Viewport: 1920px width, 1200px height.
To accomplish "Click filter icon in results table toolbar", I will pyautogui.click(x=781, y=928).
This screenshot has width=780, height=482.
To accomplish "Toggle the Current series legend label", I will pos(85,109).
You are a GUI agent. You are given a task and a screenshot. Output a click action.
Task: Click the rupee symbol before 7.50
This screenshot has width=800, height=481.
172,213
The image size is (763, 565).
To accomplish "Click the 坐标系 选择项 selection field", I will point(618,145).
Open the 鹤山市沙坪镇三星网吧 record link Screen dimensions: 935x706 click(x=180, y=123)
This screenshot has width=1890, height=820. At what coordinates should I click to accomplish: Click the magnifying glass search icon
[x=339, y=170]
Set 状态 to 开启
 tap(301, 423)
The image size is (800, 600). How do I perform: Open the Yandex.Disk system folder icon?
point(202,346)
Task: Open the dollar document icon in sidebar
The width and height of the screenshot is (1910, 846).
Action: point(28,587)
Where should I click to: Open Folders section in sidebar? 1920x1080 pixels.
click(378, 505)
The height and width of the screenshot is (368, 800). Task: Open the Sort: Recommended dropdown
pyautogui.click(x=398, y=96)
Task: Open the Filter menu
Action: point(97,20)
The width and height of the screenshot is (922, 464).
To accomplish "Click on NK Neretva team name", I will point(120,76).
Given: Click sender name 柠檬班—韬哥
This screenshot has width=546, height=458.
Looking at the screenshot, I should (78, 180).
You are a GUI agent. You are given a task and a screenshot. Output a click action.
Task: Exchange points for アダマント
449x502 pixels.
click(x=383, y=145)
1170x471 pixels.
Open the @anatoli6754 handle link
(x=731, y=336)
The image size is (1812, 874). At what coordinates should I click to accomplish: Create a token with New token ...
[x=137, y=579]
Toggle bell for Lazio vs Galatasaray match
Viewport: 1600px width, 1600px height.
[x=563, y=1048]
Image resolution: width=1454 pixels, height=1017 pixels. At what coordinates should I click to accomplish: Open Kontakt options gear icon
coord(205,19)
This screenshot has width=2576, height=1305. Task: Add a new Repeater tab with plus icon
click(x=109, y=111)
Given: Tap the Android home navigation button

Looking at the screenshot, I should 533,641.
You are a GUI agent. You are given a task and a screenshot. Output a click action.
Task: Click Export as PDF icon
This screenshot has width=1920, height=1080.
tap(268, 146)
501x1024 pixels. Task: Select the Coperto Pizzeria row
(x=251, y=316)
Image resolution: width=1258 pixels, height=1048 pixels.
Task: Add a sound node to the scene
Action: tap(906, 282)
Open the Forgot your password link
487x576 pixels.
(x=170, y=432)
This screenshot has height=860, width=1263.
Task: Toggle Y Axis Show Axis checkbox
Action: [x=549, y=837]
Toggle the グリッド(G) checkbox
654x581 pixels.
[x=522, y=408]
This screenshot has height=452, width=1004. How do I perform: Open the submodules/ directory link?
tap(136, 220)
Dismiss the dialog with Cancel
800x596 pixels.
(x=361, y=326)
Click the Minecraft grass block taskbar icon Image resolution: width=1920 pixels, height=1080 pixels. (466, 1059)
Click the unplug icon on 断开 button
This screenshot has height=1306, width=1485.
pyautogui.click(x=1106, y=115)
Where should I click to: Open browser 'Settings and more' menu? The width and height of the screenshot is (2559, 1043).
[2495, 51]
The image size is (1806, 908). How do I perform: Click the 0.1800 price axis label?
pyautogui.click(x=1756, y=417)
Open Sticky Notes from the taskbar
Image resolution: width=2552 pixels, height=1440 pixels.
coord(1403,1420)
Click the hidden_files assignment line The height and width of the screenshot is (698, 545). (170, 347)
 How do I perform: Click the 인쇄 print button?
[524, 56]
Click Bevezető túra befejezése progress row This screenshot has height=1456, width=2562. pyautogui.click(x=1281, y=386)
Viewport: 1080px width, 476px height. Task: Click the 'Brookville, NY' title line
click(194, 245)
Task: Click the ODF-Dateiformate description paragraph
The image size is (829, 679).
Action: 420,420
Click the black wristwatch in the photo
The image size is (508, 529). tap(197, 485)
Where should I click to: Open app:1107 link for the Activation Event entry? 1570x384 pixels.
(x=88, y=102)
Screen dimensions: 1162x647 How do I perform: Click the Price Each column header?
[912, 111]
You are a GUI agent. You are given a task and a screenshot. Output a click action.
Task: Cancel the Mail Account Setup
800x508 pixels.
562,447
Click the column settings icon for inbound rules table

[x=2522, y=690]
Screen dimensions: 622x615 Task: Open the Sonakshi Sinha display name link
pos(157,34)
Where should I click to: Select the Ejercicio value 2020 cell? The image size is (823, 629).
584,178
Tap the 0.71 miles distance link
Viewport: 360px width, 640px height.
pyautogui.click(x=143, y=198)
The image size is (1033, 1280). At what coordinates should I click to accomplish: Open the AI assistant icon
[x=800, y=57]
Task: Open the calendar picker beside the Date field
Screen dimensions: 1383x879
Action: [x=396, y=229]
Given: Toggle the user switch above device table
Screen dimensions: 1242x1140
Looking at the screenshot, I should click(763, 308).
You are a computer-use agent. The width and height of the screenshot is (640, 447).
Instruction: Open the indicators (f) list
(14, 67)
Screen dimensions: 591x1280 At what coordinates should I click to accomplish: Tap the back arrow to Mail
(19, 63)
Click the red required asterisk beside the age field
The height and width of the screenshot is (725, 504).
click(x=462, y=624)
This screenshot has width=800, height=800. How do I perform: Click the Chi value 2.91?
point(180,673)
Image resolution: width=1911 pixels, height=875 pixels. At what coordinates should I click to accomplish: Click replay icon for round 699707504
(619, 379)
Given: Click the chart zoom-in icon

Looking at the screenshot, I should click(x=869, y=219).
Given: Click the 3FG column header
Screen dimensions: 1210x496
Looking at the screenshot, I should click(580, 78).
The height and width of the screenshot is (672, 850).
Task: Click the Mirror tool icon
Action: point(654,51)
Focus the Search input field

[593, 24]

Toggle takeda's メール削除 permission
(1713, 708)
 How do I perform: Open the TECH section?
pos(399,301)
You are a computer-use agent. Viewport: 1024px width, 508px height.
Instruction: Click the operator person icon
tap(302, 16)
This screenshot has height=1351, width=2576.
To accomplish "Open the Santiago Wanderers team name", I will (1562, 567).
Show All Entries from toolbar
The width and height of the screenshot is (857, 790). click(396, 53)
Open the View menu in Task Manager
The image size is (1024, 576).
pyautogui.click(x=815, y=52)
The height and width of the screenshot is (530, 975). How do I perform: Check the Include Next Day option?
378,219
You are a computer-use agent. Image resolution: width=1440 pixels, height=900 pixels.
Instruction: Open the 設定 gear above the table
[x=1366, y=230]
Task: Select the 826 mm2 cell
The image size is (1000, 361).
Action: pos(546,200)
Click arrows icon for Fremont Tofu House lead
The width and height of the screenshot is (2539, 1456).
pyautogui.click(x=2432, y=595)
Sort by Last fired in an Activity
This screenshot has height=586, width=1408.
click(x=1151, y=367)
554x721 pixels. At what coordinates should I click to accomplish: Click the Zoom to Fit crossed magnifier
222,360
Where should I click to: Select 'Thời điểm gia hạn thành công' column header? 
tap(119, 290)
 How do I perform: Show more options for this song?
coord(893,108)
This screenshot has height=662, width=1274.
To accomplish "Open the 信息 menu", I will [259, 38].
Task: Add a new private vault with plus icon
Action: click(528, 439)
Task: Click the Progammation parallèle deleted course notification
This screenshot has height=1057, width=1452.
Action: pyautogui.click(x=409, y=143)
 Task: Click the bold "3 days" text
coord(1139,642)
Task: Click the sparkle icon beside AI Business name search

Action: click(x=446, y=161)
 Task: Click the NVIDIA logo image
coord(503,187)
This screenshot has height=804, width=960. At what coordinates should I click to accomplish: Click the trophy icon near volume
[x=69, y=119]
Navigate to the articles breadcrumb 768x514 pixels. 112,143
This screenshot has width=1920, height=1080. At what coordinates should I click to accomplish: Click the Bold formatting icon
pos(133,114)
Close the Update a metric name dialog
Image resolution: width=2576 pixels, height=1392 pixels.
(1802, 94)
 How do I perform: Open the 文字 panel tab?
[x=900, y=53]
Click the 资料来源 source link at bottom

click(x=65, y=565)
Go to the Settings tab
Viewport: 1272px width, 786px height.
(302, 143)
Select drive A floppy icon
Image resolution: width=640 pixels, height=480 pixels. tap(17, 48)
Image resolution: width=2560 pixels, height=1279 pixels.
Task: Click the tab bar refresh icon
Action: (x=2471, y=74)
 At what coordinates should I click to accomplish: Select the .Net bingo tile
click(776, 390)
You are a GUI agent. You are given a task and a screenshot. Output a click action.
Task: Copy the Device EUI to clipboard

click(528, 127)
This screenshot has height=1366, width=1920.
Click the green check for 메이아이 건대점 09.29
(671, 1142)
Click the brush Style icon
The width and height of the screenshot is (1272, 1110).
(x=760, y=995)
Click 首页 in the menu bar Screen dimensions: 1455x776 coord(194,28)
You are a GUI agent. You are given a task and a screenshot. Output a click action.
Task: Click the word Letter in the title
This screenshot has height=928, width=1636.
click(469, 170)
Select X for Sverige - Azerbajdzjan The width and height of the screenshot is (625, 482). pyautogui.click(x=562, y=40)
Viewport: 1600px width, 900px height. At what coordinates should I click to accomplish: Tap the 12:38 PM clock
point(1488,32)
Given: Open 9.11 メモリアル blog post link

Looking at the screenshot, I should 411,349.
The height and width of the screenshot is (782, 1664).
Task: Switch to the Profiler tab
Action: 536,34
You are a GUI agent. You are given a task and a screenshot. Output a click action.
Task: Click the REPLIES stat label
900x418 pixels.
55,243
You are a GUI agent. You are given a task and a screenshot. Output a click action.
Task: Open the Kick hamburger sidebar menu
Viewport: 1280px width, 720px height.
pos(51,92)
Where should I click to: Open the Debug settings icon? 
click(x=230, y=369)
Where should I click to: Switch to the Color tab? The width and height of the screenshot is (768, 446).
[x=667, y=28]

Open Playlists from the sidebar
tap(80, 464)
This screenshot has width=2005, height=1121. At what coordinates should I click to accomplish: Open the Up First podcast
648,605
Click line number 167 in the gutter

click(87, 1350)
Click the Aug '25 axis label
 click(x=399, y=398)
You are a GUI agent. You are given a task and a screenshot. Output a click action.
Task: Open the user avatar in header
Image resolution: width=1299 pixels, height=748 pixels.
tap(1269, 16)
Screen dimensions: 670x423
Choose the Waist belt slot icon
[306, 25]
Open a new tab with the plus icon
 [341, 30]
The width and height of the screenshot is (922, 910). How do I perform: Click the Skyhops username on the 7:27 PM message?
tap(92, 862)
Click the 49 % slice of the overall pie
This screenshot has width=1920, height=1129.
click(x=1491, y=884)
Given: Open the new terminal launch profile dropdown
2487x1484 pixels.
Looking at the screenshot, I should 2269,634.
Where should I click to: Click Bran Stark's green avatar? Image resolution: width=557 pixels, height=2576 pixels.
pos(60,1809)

++++++++

**PROBLEM**
Gather every line of the records that contains the string "Viewport", matching case exactly.

**ANSWER TO THIS TASK**
Viewport: 1920px width, 1200px height.
Viewport: 1600px width, 1600px height.
Viewport: 1080px width, 476px height. Task: Click the 'Brookville, NY' title line
Viewport: 360px width, 640px height.
You are a computer-use agent. Viewport: 1024px width, 508px height.
Viewport: 1272px width, 786px height.
Viewport: 1600px width, 900px height. At what coordinates should I click to accomplish: Tap the 12:38 PM clock
Viewport: 1280px width, 720px height.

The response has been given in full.